Closed nandor closed 2 weeks ago
Hi @nandor we use such parallelism mainly to save sin/cos computation time (same sin/cos can be reused for multiple heads). I expect using different threadblock for different heads will be faster for small batch size.
Would you mind running https://github.com/flashinfer-ai/flashinfer/blob/32d9510d67187f1f3a379cce81302cdd15a557d2/benchmarks/bench_rope.py ?
You are right - saving sin
and cos
across 2-8 heads does yield a small speedup. But the finer-grained computation is significantly faster on an H100 already.
Unfortunately this sort of batching is a bit more convoluted to implement in CUDA than triton and internally we'll be relying on a Triton kernel instead.
I'm actually seeing that this change causes a correctness issue wrt apply_rope_pos_ids.

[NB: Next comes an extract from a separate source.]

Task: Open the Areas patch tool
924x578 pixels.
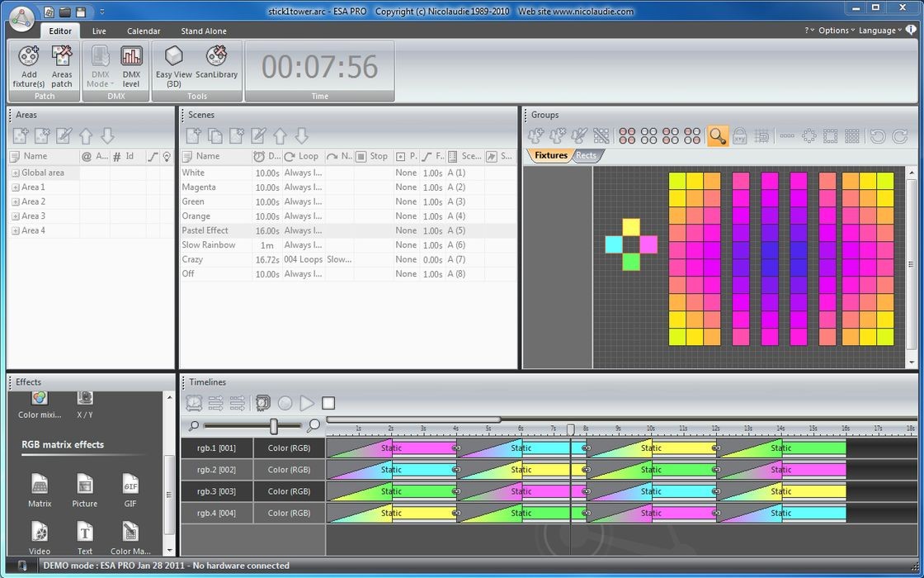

Here's a sample comparison script, passing prior to this commit hash (32d9510d67187f1f3a379cce81302cdd15a557d2) but failing post-change: https://github.com/sgl-project/sglang/blob/dd0d2a3af4967880362e3bad9d95cd14572c89ea/scripts/playground/compare_flashinfer_vllm_rope.py
@james-p-xu I'll fix it, thank you!
The previous kernel was not parallelised sufficiently well for low batch sizes. Similarly to the regular rotary kernel, now all qo/kv heads are split across separate blocks.
In decode mode, the pos_ids kernel is now faster.